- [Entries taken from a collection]
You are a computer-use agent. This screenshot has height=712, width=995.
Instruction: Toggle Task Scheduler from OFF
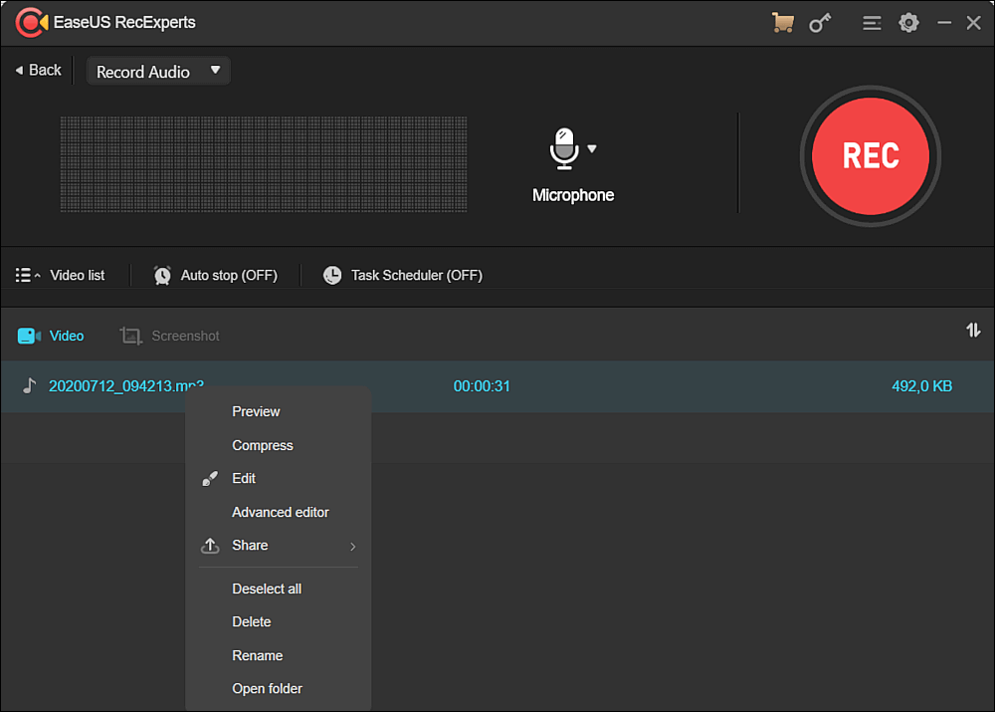point(417,275)
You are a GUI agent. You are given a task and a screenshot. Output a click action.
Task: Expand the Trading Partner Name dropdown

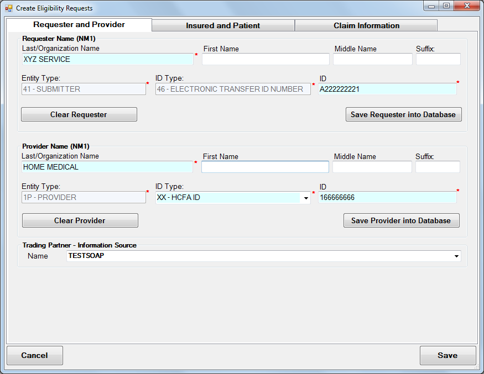click(x=456, y=256)
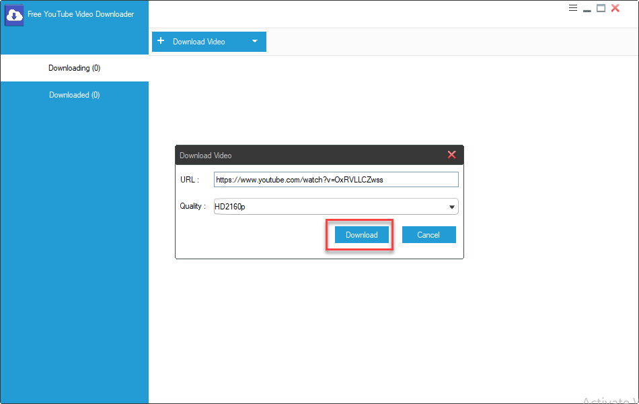Click the Quality label in dialog
The width and height of the screenshot is (639, 404).
click(192, 206)
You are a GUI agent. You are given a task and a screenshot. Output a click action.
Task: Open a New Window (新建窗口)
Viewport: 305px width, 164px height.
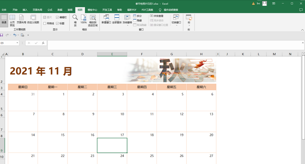[x=106, y=19]
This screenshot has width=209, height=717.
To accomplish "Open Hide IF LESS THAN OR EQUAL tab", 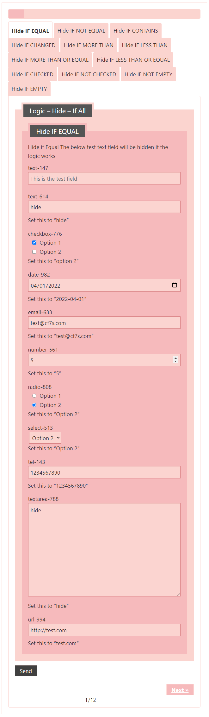I will click(133, 60).
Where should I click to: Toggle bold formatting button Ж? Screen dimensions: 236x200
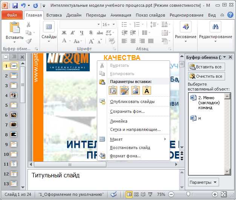64,32
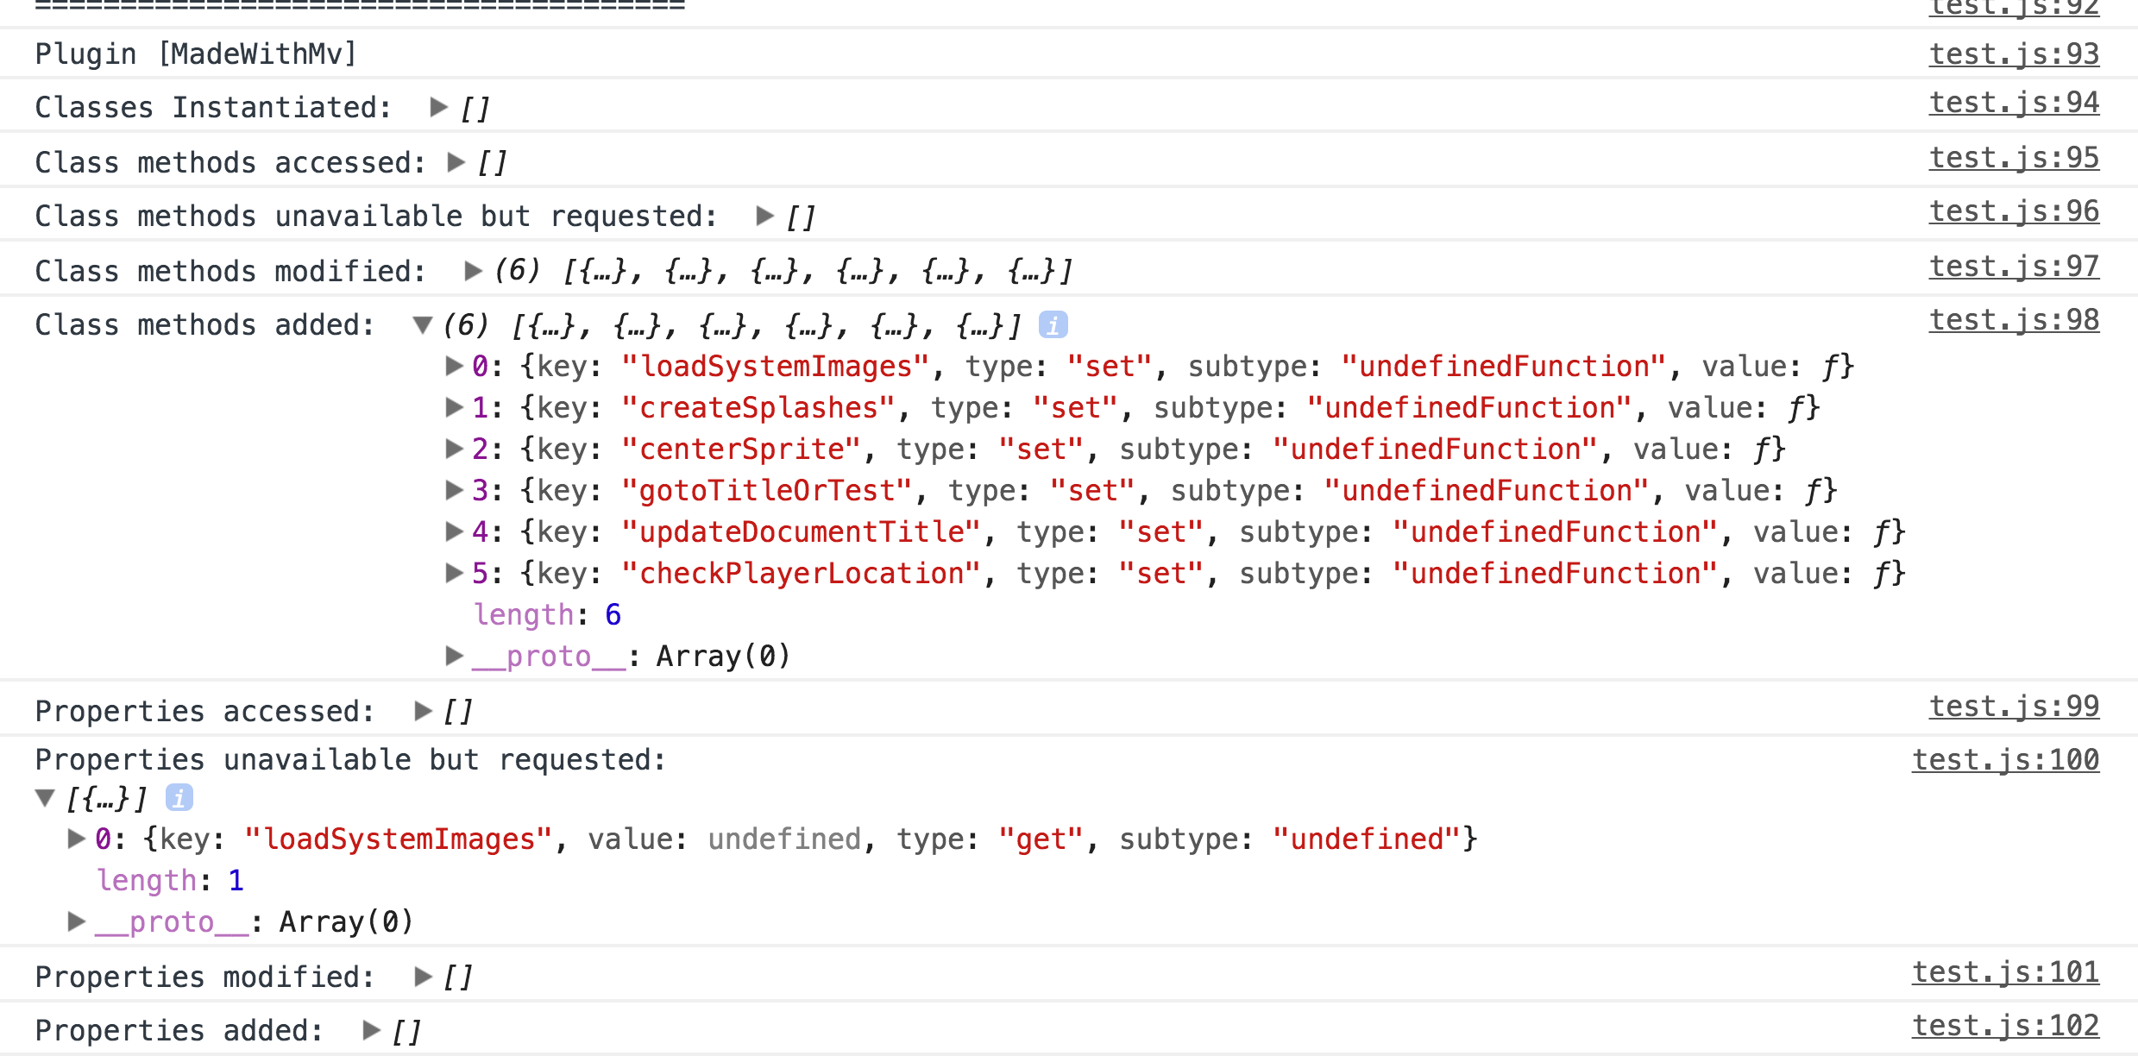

- [ASSIGNED TASK] Reproduce exactly, and only, the lines that begin at the one containing "Where should I" and end with the final line of the data, both included, while omitting every picture.

- [TASK RESPONSE]
Where should I click to: Toggle bold formatting button Ж? Screen dimensions: 236x200
64,32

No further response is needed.